The myriad components of these issues, in addition to the spiraling costs of health care and the essentially unchecked increase in the both the numbers and longevity of the global population, have been widely considered to be reaching crisis proportions both in the US and internationally. Many potential solutions have been suggested, debated, trialed and documented in a rich and rapidly growing literature. One suggested approach includes the provision of assistance in the form of “competencies” for all health care practitioners faced with such daunting issues in todays’ increasingly integrated health care settings.
There are currently several types of integrated care being utilized throughout health care. “There is broad consensus that the optimal model of integration involves the co-location of behavioral health and primary care staff, whether in behavioral health or primary care settings,” Laraia explains. “Consultation between primary care and behavioral health staff is a second type of integration." The third type is the most commor and involves simple referral. "But [is] considered far less than ideal by many experts due to a host of limitations," she says.
Laraia’s team is composed of herself: Consultant to the Coalition and a former Associate Professor, School of Nursing, Oregon Health and Science University; Michael Hoge, PhD, Senior Science and Policy Advisor for the Coalition and Professor of Psychiatry at Yale University School of Medicine; John Morris, MSW, Executive Director of the Coalition and a former Professor at the University of South Carolina School of Medicine; and Ann McManis, Director of Operations for the Coalition. They have made great progress on the initiative. Thus far they have conducted a literature review and interviewed key informants from across the country.

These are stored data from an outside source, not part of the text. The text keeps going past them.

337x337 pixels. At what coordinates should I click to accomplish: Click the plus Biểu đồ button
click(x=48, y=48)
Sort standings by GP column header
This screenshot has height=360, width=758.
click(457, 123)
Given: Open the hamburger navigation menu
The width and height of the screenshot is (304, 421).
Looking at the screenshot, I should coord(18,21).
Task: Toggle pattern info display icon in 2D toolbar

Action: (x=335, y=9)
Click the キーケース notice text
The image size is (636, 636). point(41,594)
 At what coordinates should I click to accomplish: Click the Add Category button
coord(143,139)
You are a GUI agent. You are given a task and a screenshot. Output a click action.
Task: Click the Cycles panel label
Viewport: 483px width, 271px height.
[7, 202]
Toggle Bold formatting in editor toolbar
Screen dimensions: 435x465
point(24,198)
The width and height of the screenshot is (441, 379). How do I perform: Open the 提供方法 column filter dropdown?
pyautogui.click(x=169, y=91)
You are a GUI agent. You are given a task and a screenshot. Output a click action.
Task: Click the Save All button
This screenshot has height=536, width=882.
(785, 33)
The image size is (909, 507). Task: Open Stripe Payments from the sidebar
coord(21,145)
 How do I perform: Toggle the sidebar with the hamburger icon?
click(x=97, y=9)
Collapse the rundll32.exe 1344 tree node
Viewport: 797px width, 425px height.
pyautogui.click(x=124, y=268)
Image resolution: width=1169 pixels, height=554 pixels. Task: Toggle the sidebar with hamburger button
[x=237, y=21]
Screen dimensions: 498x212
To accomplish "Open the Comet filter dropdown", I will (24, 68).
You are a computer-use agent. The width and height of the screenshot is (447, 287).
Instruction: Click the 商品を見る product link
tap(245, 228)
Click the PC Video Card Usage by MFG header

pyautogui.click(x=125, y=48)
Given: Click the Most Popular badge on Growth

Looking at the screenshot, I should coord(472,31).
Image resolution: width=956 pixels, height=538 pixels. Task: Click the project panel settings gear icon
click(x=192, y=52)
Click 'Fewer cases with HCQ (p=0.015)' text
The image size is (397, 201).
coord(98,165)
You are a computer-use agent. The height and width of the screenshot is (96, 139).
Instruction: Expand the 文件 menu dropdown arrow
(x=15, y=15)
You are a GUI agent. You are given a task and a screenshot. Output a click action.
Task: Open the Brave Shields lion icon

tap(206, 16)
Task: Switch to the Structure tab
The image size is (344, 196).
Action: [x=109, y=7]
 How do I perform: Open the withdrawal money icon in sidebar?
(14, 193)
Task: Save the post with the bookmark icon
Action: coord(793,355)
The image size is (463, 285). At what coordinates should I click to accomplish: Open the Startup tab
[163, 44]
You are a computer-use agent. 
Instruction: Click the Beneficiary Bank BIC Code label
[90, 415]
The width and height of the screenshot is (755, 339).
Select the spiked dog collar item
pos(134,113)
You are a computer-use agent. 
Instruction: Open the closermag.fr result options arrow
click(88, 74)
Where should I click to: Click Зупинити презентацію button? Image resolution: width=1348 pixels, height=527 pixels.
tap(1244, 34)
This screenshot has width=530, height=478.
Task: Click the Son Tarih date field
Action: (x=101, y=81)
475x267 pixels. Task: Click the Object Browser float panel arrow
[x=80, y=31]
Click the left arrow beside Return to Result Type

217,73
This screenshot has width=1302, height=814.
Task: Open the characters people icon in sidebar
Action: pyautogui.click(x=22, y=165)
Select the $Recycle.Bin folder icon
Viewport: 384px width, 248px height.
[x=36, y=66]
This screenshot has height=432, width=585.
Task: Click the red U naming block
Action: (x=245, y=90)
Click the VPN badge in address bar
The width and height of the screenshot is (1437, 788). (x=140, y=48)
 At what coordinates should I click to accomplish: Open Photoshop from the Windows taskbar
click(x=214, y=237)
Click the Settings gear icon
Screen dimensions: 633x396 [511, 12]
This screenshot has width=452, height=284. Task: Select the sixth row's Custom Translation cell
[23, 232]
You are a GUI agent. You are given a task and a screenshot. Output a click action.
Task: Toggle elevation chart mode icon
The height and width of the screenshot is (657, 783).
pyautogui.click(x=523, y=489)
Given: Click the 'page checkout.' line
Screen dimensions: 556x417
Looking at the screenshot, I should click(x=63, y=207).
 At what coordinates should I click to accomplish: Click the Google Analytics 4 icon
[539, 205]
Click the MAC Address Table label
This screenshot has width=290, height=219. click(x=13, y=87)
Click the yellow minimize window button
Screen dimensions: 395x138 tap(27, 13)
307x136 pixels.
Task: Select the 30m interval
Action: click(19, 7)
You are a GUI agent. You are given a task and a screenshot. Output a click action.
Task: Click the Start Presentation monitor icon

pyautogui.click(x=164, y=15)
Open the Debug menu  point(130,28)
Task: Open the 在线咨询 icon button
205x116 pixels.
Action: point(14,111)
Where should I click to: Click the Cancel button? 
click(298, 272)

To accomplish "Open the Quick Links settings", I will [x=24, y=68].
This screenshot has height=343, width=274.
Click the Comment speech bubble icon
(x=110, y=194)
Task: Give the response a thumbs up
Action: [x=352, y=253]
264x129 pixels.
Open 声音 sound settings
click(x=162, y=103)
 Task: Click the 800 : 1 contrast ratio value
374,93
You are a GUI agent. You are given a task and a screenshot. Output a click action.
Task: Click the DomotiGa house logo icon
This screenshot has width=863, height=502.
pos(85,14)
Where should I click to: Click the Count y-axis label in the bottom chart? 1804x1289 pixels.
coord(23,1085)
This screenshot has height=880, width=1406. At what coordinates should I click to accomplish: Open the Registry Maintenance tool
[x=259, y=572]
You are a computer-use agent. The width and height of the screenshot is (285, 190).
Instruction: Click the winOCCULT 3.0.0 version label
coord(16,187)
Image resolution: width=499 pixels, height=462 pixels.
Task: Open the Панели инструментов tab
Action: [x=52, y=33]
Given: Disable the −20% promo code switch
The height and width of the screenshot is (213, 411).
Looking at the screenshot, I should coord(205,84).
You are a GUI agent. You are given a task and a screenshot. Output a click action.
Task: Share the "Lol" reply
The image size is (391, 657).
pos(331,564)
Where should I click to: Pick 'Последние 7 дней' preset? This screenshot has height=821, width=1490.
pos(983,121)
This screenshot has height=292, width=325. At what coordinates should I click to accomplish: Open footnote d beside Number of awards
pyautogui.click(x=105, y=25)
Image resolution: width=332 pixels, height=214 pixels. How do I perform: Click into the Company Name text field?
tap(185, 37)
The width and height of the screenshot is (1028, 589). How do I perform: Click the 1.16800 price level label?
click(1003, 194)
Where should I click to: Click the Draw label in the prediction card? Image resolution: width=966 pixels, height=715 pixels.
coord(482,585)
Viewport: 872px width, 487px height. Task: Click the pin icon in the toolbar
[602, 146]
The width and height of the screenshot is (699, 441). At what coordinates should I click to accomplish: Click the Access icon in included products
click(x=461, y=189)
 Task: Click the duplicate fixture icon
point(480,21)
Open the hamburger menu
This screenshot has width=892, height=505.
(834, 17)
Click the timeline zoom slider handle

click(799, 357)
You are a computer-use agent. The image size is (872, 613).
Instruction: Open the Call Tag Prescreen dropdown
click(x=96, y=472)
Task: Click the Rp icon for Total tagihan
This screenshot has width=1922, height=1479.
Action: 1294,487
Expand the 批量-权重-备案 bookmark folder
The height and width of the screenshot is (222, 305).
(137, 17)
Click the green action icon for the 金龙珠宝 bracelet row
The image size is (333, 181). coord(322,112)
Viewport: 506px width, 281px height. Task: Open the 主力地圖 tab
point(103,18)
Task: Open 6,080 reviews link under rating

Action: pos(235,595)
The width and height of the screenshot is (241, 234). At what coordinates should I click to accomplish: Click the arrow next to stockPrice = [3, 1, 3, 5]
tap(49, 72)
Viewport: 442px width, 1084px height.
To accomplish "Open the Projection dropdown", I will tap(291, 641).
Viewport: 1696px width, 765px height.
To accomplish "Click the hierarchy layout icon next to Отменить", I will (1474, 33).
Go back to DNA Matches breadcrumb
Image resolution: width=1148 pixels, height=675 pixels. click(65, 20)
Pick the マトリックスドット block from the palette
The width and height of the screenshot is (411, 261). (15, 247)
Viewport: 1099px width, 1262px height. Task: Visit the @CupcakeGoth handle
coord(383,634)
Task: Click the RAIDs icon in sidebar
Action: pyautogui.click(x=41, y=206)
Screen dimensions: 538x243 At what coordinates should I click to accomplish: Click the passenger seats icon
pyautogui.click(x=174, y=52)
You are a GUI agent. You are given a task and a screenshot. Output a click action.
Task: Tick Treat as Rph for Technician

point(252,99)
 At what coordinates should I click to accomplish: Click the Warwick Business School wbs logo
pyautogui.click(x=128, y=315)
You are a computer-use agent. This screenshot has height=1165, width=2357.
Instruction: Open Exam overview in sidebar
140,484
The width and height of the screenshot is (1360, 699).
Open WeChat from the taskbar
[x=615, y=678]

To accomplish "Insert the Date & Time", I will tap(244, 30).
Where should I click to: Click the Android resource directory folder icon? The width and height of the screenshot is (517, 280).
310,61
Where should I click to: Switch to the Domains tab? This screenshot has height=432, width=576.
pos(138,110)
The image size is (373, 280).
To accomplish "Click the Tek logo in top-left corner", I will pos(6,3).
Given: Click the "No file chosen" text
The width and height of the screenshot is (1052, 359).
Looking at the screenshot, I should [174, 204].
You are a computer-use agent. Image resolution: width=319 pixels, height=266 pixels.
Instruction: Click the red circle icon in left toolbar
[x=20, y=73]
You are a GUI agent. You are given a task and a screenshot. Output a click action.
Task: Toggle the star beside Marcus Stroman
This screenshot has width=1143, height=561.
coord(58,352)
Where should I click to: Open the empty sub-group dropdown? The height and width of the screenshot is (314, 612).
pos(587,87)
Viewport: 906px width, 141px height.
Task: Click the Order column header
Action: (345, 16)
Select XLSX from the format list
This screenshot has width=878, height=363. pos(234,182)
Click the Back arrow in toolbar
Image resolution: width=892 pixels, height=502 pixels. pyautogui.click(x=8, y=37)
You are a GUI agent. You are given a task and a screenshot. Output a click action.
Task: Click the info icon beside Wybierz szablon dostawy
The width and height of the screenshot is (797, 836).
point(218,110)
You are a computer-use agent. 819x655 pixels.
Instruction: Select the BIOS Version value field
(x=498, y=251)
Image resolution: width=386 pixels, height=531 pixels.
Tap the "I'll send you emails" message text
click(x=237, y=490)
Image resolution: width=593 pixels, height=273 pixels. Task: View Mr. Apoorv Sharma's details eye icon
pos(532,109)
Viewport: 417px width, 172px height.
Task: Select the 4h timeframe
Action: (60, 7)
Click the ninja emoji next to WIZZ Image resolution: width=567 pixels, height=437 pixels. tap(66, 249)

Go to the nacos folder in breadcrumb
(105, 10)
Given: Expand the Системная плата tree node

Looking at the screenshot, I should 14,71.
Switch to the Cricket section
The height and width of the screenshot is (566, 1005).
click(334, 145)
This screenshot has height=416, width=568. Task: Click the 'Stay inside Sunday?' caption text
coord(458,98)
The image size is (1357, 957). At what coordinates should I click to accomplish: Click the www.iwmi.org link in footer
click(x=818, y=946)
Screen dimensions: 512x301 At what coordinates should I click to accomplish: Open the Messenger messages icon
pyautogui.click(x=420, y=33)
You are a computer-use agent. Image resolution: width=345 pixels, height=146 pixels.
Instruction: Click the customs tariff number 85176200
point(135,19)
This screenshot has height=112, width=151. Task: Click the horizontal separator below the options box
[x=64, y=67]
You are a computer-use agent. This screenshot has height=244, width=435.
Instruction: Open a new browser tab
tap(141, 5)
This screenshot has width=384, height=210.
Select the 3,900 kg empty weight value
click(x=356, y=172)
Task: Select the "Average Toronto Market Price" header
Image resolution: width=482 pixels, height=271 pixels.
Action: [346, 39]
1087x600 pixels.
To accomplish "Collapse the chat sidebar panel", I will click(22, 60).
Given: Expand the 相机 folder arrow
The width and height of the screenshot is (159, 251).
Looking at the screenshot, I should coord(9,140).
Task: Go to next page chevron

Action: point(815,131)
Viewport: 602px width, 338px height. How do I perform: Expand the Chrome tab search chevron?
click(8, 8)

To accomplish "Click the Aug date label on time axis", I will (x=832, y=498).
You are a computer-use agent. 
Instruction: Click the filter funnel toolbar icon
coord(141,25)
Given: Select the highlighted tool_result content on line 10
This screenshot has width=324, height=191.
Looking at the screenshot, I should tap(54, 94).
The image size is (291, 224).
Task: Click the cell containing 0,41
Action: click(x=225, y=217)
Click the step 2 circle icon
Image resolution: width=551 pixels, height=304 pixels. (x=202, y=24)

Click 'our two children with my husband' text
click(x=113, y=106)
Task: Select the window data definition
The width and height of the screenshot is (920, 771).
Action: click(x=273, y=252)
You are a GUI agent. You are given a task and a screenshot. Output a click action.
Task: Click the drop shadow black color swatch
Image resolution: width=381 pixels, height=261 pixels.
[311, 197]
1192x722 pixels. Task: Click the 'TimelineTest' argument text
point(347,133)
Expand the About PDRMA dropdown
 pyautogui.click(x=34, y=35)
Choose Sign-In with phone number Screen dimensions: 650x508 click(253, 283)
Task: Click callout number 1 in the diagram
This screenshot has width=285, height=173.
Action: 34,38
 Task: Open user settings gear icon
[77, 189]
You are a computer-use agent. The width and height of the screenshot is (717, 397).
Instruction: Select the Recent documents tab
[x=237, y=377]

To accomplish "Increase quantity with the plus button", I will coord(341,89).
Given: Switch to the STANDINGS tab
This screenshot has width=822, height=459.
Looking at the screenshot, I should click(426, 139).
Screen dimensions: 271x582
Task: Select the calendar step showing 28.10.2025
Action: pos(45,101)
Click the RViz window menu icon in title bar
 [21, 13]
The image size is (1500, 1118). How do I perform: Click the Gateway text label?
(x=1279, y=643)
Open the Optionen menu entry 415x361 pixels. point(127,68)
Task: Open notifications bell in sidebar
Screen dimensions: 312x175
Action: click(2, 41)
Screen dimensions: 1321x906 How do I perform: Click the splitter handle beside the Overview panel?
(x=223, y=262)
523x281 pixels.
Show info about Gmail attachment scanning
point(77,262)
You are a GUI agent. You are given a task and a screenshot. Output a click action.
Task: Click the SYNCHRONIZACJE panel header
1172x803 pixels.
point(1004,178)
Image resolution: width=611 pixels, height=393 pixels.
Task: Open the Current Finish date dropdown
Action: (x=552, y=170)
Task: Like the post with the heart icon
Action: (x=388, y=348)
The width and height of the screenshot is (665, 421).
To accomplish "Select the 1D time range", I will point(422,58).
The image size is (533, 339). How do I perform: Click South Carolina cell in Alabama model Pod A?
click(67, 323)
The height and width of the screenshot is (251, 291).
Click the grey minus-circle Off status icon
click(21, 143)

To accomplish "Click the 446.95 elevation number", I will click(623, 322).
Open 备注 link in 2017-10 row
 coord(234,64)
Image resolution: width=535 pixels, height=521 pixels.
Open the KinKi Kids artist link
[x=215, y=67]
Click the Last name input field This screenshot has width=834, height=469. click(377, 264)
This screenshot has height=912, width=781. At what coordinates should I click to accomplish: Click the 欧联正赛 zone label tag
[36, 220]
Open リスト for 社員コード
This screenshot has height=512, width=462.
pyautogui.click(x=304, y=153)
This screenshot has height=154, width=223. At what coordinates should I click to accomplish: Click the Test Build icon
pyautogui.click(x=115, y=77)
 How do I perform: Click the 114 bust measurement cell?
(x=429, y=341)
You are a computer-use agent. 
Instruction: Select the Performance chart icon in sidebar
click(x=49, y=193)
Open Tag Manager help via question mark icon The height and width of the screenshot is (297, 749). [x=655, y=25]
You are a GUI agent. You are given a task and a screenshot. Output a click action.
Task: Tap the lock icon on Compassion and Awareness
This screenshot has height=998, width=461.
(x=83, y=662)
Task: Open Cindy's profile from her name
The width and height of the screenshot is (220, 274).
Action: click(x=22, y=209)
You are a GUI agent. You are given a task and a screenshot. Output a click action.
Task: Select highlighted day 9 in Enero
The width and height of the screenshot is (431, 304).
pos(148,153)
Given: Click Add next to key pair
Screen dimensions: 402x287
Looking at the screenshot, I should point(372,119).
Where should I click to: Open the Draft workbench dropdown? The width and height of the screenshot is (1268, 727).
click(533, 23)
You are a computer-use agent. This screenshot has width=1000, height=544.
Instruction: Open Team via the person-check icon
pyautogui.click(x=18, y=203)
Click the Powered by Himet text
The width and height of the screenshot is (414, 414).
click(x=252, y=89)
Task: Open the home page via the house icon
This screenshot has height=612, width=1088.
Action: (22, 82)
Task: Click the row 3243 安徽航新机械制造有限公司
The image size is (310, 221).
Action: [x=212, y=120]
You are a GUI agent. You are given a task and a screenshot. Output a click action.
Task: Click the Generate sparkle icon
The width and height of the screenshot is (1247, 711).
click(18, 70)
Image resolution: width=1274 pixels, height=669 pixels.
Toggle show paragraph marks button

These informants represent a broad range of health care disciplines and settings and are “experts in the significant changes that integration imposes on the practice of health care in both behavioral health and primary care settings.” The team is now at work writing the actual competencies for the behavioral health and primary care settings.
As for the outcome she envisions for the project, Laraia says: “With formal Competencies for the Integration of Behavioral Health and Primary Care to guide practitioners, stakeholders, and funding streams in the integrated care of individuals and families with increasingly complex symptoms, diagnoses, and treatments, it is anticipated that this will contribute to better outcomes for patients, increased competence of practitioners, updated and relevant educational programs, and streamlined and efficient screening, assessment, diagnosis, and treatment of the growing population of persons with behavioral health problems and general health problems in any health care setting.”
*The Annapolis Coalition on the Behavioral Health Workforce () is a non-profit organization dedicated to improving the recruitment, retention, training and performance of the prevention and treatment workforce in the mental health and addictions sectors of the behavioral health field. As part of this effort, it seeks to strengthen the workforce role of persons in recovery and family members in caring for themselves and each other, as well as improving the capacity of all health and human service personnel to respond to the behavioral health needs of the individuals they serve. The Coalition has a decade of experience advising federal agencies and commissions on workforce issues and providing technical assistance to states and non-profit organizations on practical workforce improvement initiatives. It also has extensive experience in competency development.